Varón de 11 años de edad, controlado en la consulta de AP por un cuadro de diarrea y pérdida de peso no cuantificada de un mes de evolución. Refiere deposiciones líquidas y explosivas, en número de 5-10 al día, con sangre roja y moco sin pus, que no ceden con el ayuno y le despiertan por la noche. Este cuadro no ha mejorado con suero de rehidratación oral y probióticos. No refiere antecedentes personales ni familiares de interés, viajes recientes ni ambiente epidémico familiar. El paciente es remitido a su hospital de referencia, iniciándose estudio en el Servicio de Gastroenterología Infantil.
Exploración física: peso de 60 kg (> P97); talla de 161 cm (> P97); TA 123/85 mm Hg; temperatura 36,7 oC; frecuencia cardiaca 82 lpm. Buen estado nutricional; buen estado general; normocoloreado, bien hidratado y nutrido. Sin exantemas ni petequias. Cabeza y cuello: sin masas cervicales. Auscultación cardiaca y pulmonar: normal. Abdomen: blando y depresible, doloroso a la palpación profunda a nivel periumbilical y del flanco izquierdo; sin hepatoesplenomegalia. Inspección anal: eritema perianal sin fisuras. Resto de la exploración por aparatos normal.
Analítica: leucocitos 12 900/µl (70,7% neutrófilos); hemoglobina 13,9 g/dl; hematocrito 41,6%; plaquetas 375 000/µl; glucosa 99 mg/dl; albúmina 3,88 g/l; sodio 139 mEq/l; creatinina 0,64 mg/dl; hierro 29 mg/dl; transferrina 218 mg/dl; ferritina 66 ng/ml; TIBC 307 µg/dl; saturación de la transferrina 9%; IgG 1130 ng/ml, IgA 125 ng/ml, IgM 82 ng/ml; anticuerpos IgA-antigliadina negativos; anticuerpos IgA-antitransglutaminasa negativos; proteína C reactiva 4,66 mg/dl.
Evolución: al segundo día del ingreso presenta pico febril de 39 oC. Estudio microbiológico: hemocultivos negativos; coprocultivo, parásitos, toxina de Clostridium difficile y antígeno de rotavirus en heces: negativo. Serologías negativas para virus de las hepatitis A, B y C, citomegalovirus y virus Epstein Barr.

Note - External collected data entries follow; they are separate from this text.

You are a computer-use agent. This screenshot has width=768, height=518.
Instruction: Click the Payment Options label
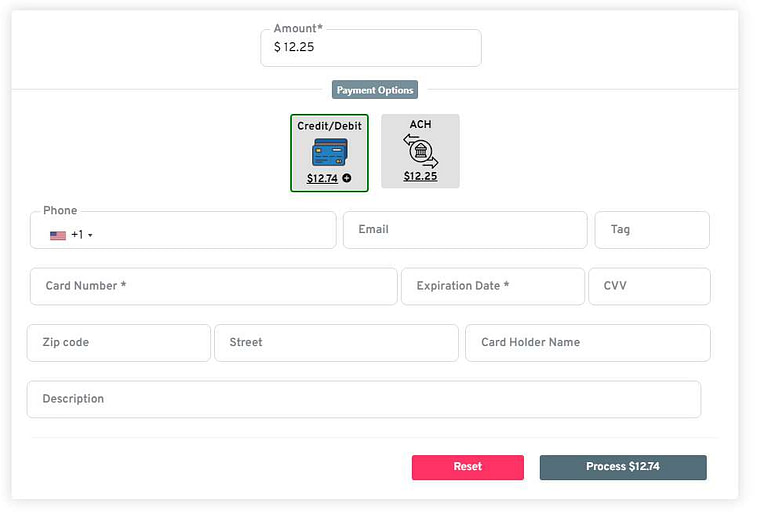pos(375,90)
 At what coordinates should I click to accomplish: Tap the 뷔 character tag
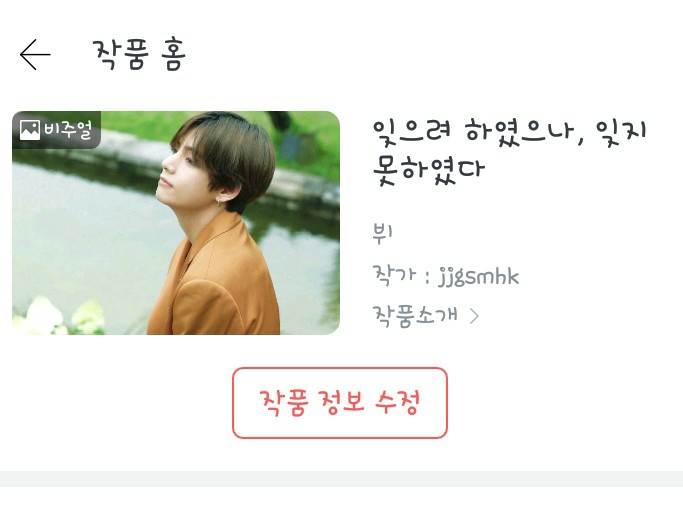[x=382, y=233]
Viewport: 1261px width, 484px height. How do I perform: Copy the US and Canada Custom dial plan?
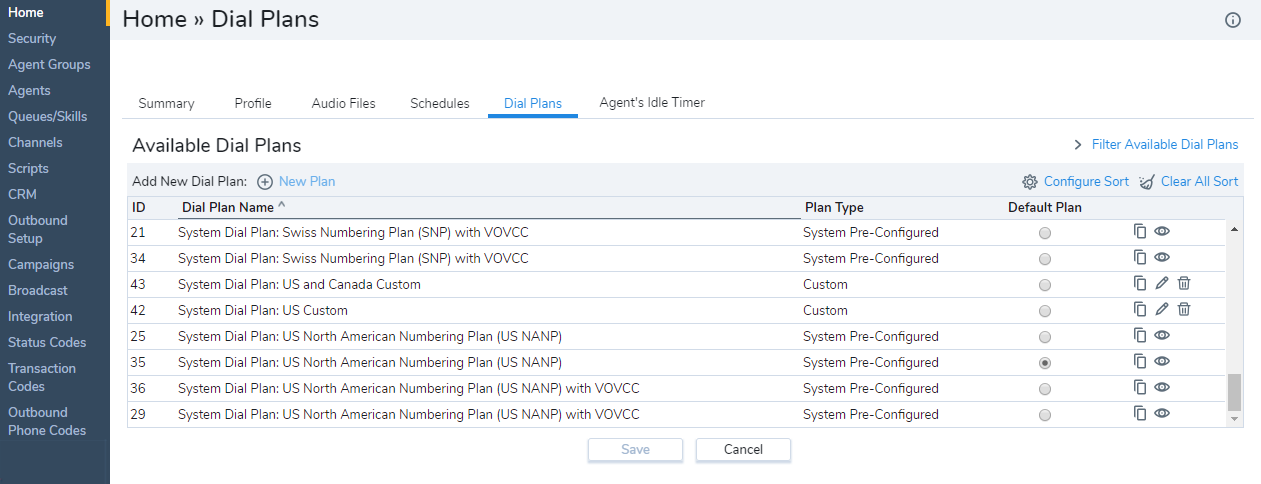coord(1140,283)
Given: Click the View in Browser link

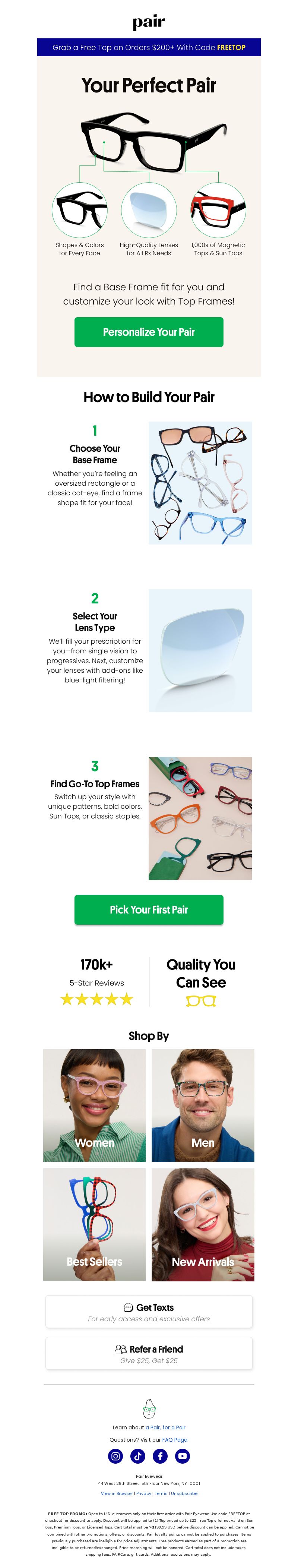Looking at the screenshot, I should 117,1493.
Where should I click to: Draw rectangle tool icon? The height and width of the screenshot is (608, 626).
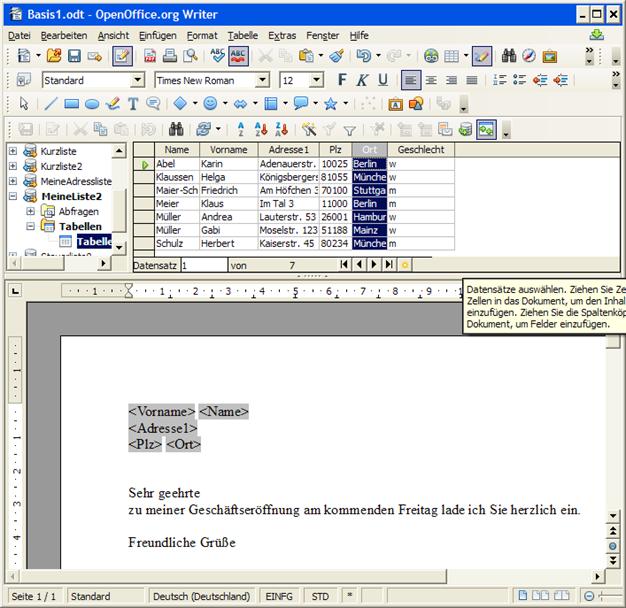pos(71,104)
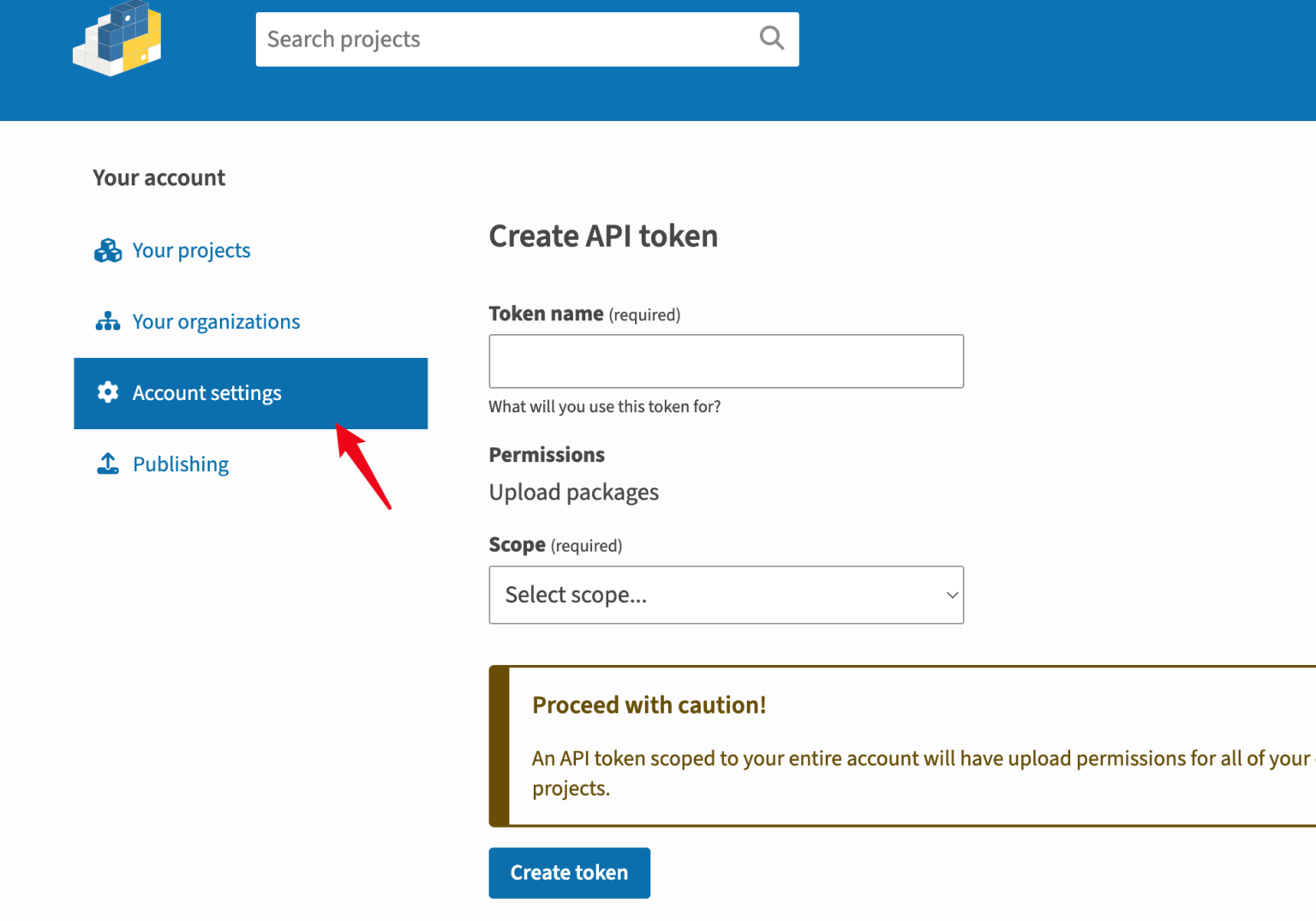Click the Scope (required) label
Viewport: 1316px width, 921px height.
click(555, 545)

Se realiza una ecografía abdominal, que se informa como engrosamiento mural de colon transverso y colon izquierdo, con cambios inflamatorios de grasa adyacente y presencia de adenopatías locorregionales. Se complementa con una resonancia magnética (RM) que confirma los hallazgos ecográficos, sin encontrar afectación del intestino delgado.
Se realiza una colonoscopia, introduciendo el endoscopio hasta lo que parece corresponder al ángulo esplénico. Se observa afectación continua con una mucosa muy friable al roce y se toman muestras a 100, 70, 55, y 45 cm del margen anal. A la retirada del endoscopio se aprecia afectación de la mucosa rectal de aspecto petequial y sin otras lesiones focales.
En todas las muestras para estudio histopatológico se observaron lesiones que eran continuas y afectaban a todos los fragmentos. Las lesiones correspondían a erosiones con reepitelización de forma continua. Había distorsión de la arquitectura que demostraba afectación crónica. Además, el grado de actividad en el momento de la biopsia era de moderado a intenso, con presencia de microabcesos y criptitis frecuentes. No se observaron granulomas. No había imágenes de ulceración transmural, y las lesiones estaban limitadas a la mucosa (epitelio y corion), con escasa afectación de la submucosa.

Ante los hallazgos de la colonoscopia y la afectación del estado general, se decide comenzar tratamiento con corticoides IV a 60 mg/día (durante cuatro días para pasar a vía oral posteriormente) y mesalazina oral 1 g/8 horas.
Tras la mejoría, es dado de alta hospitalaria a los diez días del ingreso con el diagnóstico de posible colitis ulcerosa y tratamiento ambulatorio con mesalazina (1 g/8 horas, vía oral), metilprednisolona (40 mg/día, vía oral) y omeprazol (20 mg/día, vía oral).